Der Inhalt des gesamten Buches klingt nach tibetanischer Ein-mal-Eins-Philosophie oder altbackenen großmütterlichen Ratschlägen à la „Man muss nur Geduld haben, dann klappt alles.“ Trotzdem entdeckt man sich in Kahns „Erfolgsrezepte“ leicht wieder, seine Thesen sind logisch und geschmackvoll mit Erlebnissen aus seiner Sportlerkarriere sowohl garniert als auch untermauert. Der Ex-Keeper hat (seinen) Weg zum Erfolg in zehn Aspekte gegliedert. Er betont, dass es sich um einen Kreislauf und nicht um ein Rezept mit „Geld-zurück-Garantie“ handelt: „Denn wir lernen ja ständig dazu. Jedes Mal betrachten wir dabei einen der Aspekte aus einer neuen Perspektive. Und jedes Mal ergibt sich ein neues Bild, eine neue Sichtweise, eine neue Erkenntnis. Und jedes Mal folgt danach ein neuer Start.“
Der Autor beschließt sein Buch mit der einzigen, kitschigen Geschichte des Ratgebers: „Plötzlich weiß ich, dass ich etwas gelernt habe. Ich stehe zwischen den Spielern, gehe langsam los, dort hinüber.
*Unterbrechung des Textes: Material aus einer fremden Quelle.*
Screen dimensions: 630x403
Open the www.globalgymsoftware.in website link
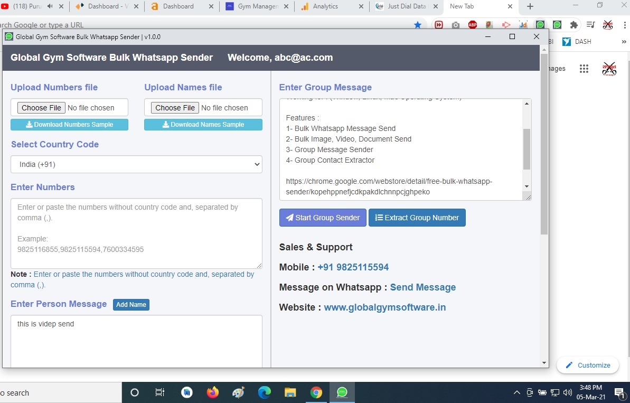(x=384, y=307)
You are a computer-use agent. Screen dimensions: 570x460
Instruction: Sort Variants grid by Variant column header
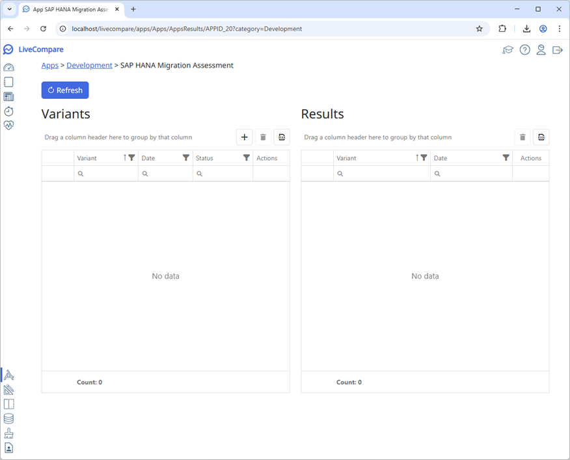(98, 158)
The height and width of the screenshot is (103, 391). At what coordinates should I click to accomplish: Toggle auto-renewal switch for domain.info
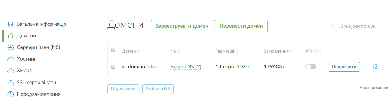pos(311,67)
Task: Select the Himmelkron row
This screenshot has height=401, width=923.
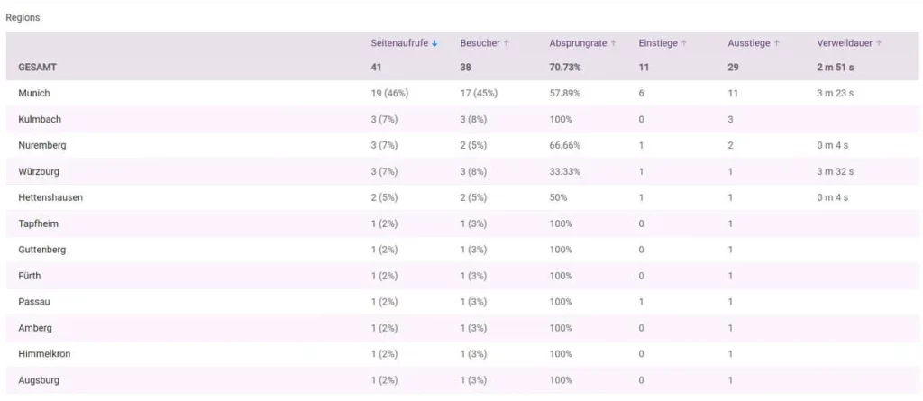Action: click(44, 354)
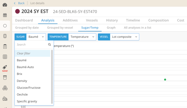Screen dimensions: 187x108
Task: Open the calendar icon in sidebar
Action: click(5, 15)
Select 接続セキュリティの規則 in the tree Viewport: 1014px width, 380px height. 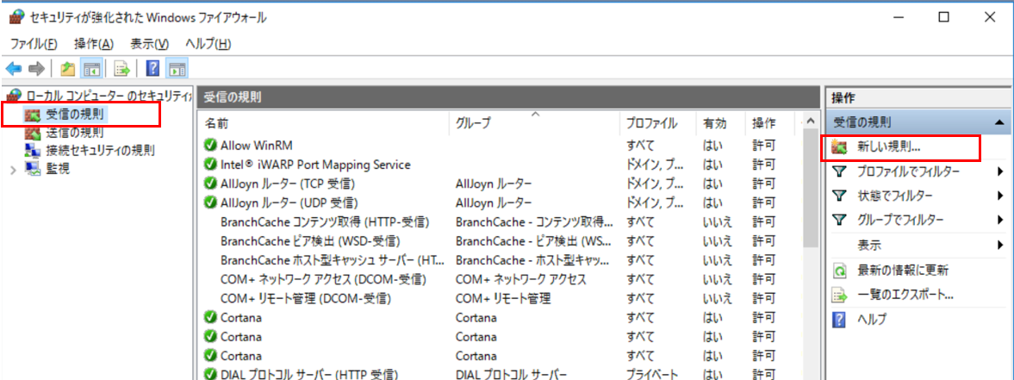[x=100, y=150]
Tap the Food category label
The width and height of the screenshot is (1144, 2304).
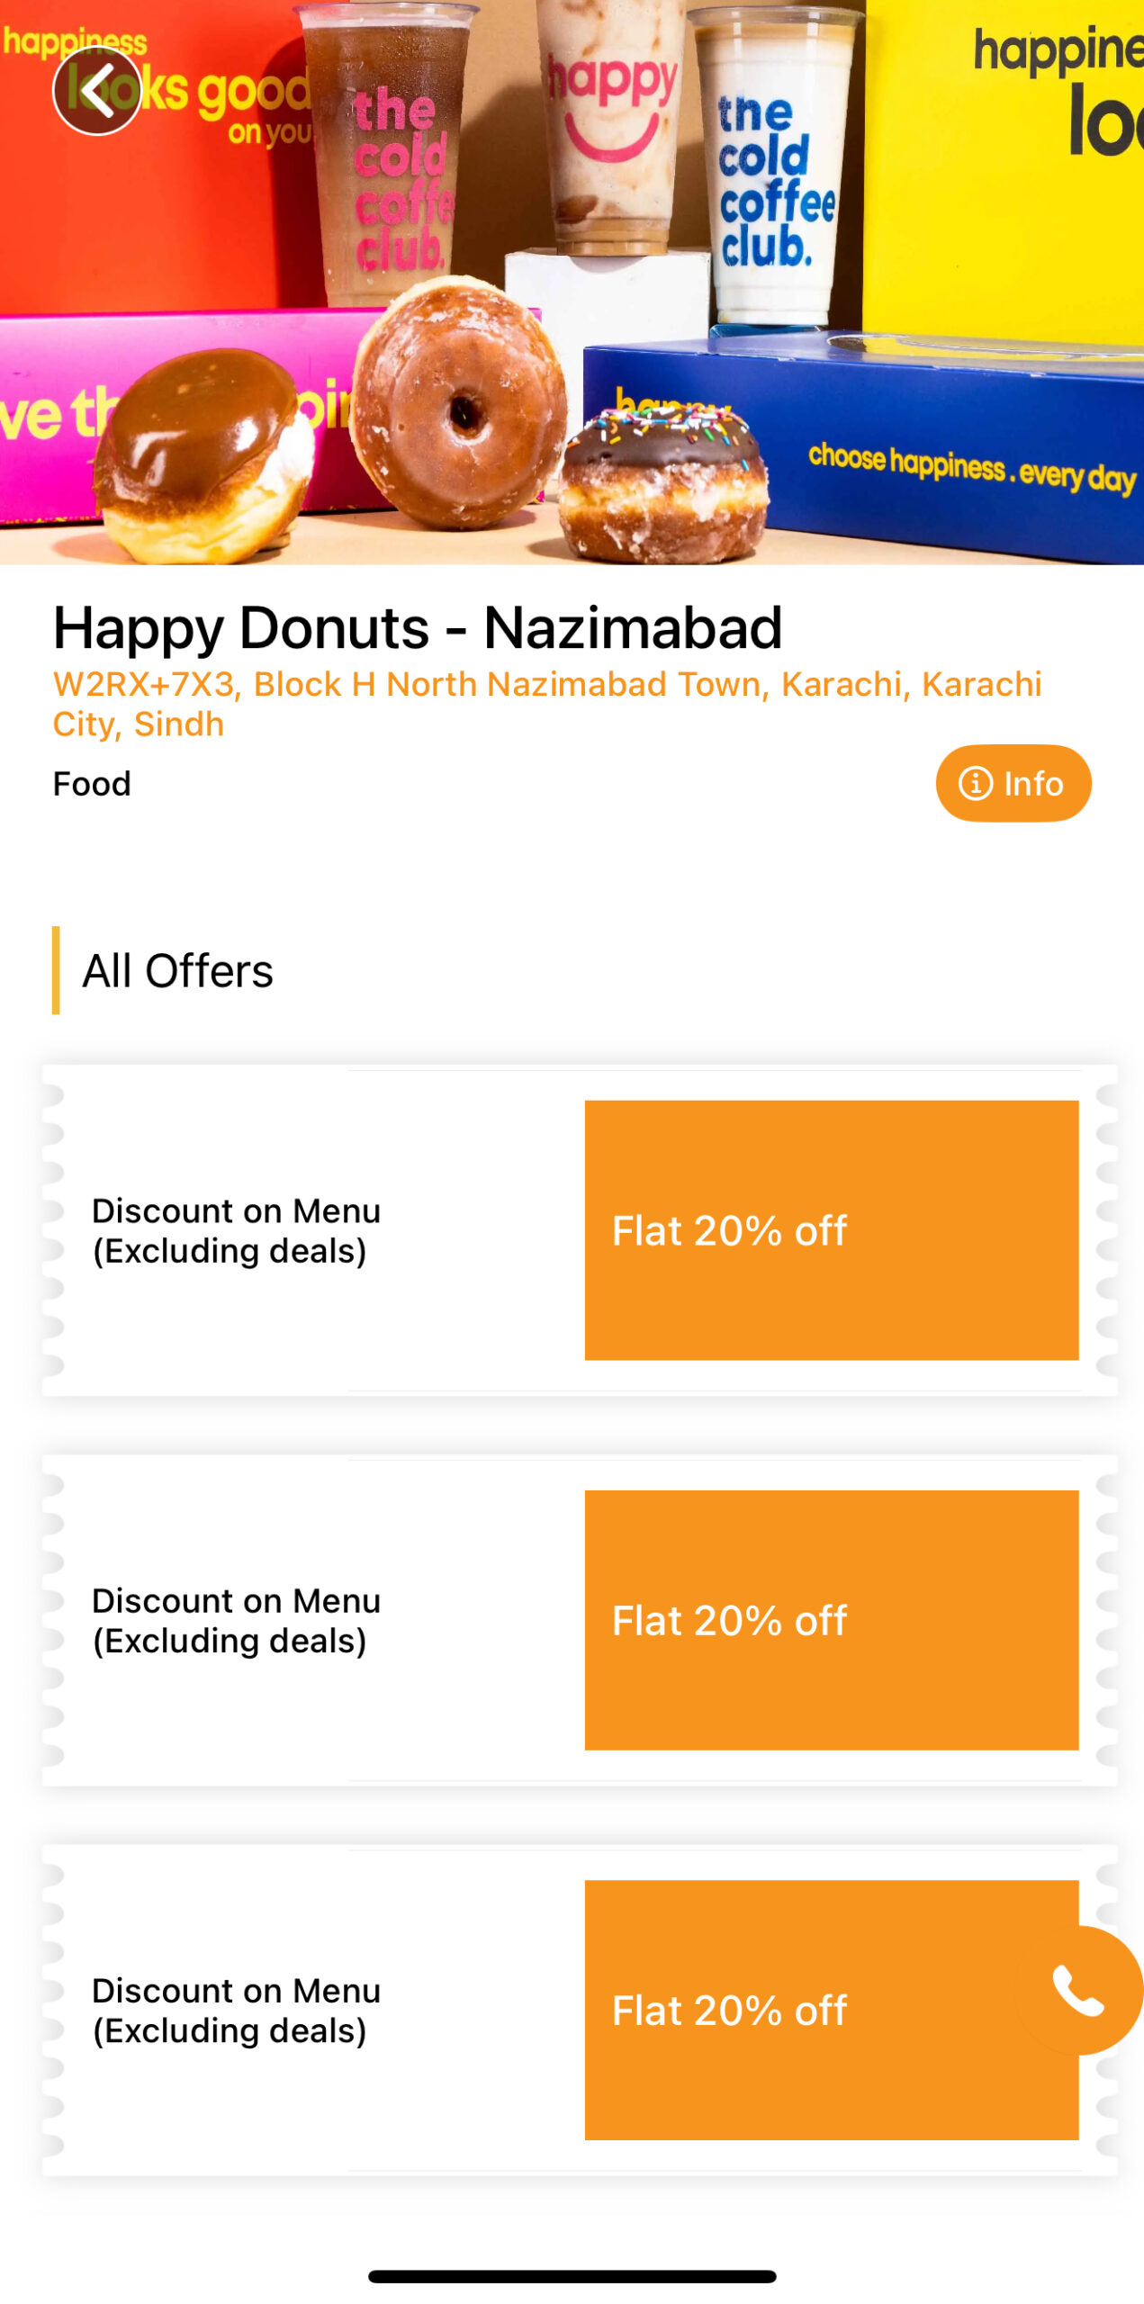coord(92,783)
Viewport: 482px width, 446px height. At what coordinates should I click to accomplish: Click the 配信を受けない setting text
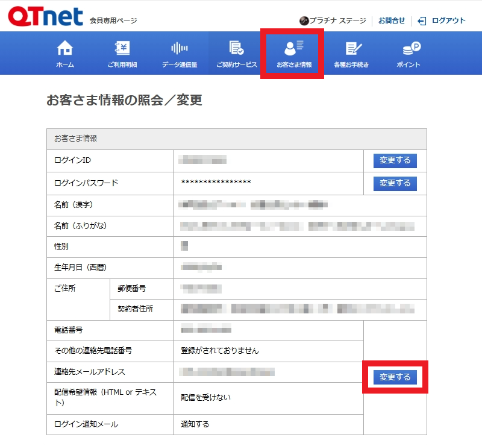(x=205, y=397)

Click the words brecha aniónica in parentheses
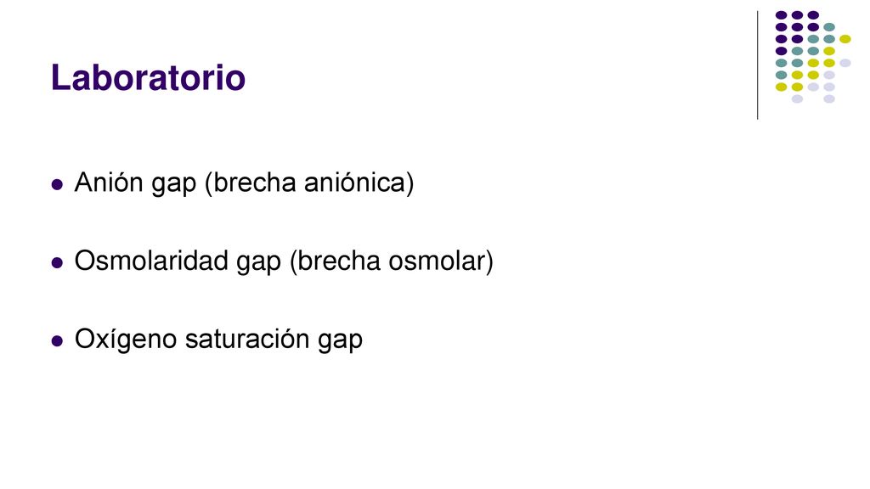[x=309, y=183]
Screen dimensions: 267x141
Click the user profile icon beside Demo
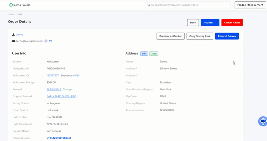coord(13,35)
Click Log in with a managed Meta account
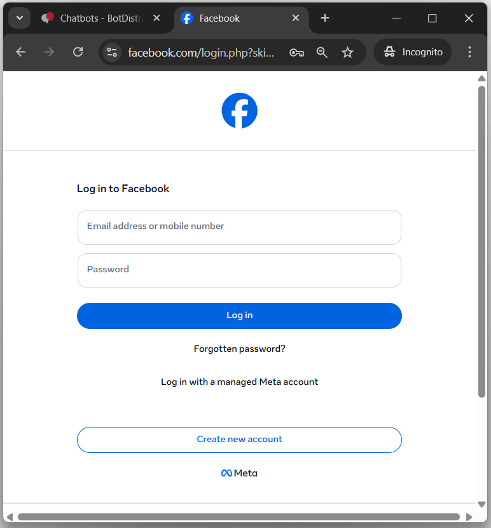This screenshot has height=528, width=491. pyautogui.click(x=239, y=382)
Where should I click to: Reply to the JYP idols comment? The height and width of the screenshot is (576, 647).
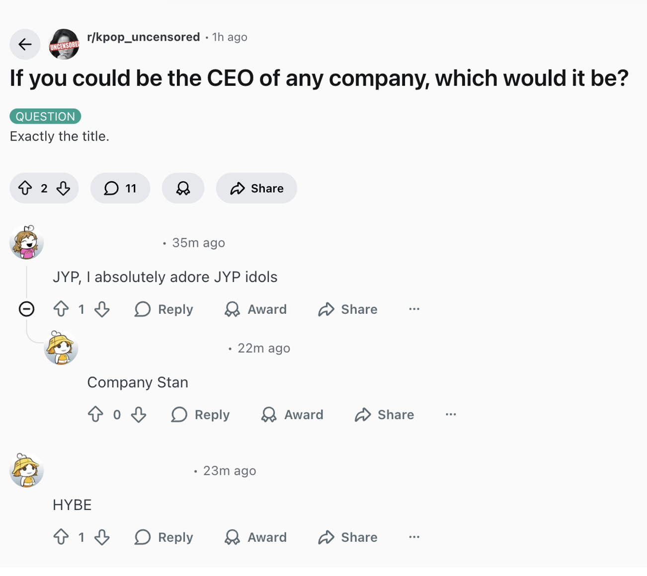pos(164,309)
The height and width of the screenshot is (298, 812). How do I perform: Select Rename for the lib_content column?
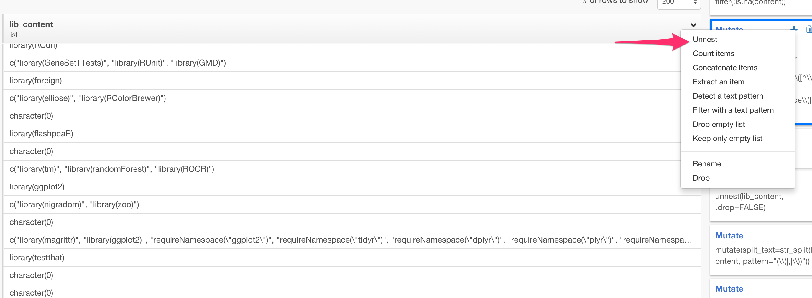(707, 164)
Jetzt bin ich da, stehe direkt hinter ihm, ich kniee mich zu ihm in den Rasen. Und gebe unserem Torwart die Hand.“, so beschreibt er den denkwürdigen Handschlag mit Rivale Lehmann vor dem WM-06-Elfmeterschießen gegen Argentinien. Dieser Kitsch und Kahns philosophische „Wikipedia-Quickies“ sind die einzigen Kritikpunkte an „Ich“, das ansonsten eine anregende Lektüre, die den einen oder anderen bestimmt auf die Siegerstraße bringen kann, darstellt.